People afflicted with Charles Bonnet Syndrome see beings from another world. Many scientists would call these beings hallucinations. Others call this syndrome a portal to a parallel reality.
People with Charles Bonnet Syndrome (or "Bonnet-people") are otherwise mentally sound. The beings appear when the Bonnet-people's vision deteriorates as a result of eye diseases such as age-related macular degeneration -- or when patients have had both eyes removed. Charles Bonnet Syndrome is more common in older people with a high level of education.
Bonnet-people report that they see apparitions resembling distorted faces, costumed figures, ghosts, and little people.
A few years ago I experienced an unexplained, if harmless, "retinal occlusion" -- essentially a spontaneous bruising of the retina. As the vision in the afflicted eye worsened due to the burst capillaries, I began seeing intricate patterns, especially in low ambient light. I've since identified the patterns as "entopic" images, thought by some to have served as the basis for early cave art.)
Although I never saw any "beings," I could sometimes make out suggestive detail of both biological and mechanical objects, and even interact with them through what, at the time, seemed to be a sort of telepathy. (I never thought what I was experiencing was anything but a subjective phenomenon, but that didn't make it any less interesting.)

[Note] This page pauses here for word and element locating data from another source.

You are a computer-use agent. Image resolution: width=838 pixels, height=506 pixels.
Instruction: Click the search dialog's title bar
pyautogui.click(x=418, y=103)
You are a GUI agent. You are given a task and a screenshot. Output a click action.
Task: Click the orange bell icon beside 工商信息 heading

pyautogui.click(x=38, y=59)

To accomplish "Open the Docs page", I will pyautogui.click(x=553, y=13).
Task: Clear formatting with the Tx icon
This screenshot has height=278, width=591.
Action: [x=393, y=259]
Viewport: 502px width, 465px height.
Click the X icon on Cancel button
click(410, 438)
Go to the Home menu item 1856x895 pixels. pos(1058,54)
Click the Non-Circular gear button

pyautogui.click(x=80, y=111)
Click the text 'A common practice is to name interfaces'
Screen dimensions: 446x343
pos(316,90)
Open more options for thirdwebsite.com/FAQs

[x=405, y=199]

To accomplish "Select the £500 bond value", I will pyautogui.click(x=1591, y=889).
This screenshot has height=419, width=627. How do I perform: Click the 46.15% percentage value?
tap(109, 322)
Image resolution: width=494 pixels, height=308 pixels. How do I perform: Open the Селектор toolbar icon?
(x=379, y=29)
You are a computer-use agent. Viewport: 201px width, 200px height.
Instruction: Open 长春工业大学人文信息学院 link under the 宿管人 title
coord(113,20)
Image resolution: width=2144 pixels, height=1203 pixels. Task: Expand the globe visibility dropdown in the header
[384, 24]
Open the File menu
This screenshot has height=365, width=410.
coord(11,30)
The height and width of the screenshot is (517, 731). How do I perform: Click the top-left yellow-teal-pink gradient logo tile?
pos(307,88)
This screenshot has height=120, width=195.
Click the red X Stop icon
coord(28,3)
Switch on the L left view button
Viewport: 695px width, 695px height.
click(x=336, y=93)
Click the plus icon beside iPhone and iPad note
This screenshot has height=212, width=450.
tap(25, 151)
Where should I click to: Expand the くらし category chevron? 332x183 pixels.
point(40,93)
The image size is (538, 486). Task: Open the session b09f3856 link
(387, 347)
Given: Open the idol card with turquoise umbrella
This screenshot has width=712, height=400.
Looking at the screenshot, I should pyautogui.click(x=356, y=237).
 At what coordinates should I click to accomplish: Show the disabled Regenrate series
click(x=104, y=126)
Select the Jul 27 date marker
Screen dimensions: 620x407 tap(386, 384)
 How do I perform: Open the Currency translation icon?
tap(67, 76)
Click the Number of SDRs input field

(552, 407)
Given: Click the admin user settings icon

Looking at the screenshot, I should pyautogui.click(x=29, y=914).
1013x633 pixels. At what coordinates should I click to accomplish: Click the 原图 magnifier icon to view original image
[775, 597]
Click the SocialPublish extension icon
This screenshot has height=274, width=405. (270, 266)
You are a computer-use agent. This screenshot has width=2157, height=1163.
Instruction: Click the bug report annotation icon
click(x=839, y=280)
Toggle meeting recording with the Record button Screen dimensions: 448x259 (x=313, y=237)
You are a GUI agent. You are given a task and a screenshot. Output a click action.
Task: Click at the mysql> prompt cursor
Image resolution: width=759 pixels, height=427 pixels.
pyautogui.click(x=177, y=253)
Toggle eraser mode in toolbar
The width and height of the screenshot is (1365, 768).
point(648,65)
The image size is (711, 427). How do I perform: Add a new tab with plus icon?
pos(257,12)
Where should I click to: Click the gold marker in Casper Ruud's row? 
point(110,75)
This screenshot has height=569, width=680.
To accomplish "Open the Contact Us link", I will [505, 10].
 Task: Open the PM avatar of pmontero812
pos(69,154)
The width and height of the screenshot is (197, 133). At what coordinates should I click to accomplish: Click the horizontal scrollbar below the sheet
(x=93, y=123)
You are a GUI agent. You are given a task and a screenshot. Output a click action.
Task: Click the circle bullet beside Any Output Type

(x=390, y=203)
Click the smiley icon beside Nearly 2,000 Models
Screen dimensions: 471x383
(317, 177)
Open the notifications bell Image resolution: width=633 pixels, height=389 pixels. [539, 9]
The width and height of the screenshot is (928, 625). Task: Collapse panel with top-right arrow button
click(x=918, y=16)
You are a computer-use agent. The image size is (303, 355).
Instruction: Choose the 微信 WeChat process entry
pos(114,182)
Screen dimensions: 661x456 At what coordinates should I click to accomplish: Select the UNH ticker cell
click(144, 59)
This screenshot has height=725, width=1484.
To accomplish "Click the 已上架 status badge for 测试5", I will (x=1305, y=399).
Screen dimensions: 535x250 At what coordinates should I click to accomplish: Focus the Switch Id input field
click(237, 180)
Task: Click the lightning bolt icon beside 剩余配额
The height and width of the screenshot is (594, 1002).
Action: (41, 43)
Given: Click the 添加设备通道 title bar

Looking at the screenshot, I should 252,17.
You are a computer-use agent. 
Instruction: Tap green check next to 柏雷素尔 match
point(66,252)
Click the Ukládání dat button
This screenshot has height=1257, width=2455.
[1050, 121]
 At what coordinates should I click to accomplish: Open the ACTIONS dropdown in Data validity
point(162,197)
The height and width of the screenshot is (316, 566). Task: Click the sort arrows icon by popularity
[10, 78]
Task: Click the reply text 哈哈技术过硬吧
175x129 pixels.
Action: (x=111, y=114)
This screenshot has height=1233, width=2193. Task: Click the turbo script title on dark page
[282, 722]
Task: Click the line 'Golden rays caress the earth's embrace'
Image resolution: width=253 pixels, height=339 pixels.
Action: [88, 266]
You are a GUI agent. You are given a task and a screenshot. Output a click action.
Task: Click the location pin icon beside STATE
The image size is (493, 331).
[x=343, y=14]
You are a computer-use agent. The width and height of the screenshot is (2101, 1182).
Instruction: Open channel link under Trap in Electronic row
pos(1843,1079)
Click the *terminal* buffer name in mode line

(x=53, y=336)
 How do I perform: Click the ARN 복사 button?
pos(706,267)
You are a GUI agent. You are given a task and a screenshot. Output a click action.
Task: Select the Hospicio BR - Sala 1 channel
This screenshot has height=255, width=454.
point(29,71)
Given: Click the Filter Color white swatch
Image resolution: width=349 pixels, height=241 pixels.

Here's an account of one such Bonnet-like encounter:
In front of my face, at reading distance, there appeared to be multiple rows of compressed text, each word encapsulated in an ellipse. Each row moved rapidly from the right to the left -- too fast for me to make out any sort of narrative, but acutely responsive, so that I could visually choose a specific word-balloon and have it persist for a moment before vanishing -- instantly replaced by a stream of words with similar connotations. It was like looking into the mind of a language database or some futuristic heads-up display word processor. It also had the feel of a timed quiz or test of some sort; I can see something like it eventually becoming a high-bandwidth Web application.
I can't help but be vaguely reminded of Philip K. Dick's experience with the "phosphene activity" that inspired the eye-fooling body-suits of "A Scanner Darkly."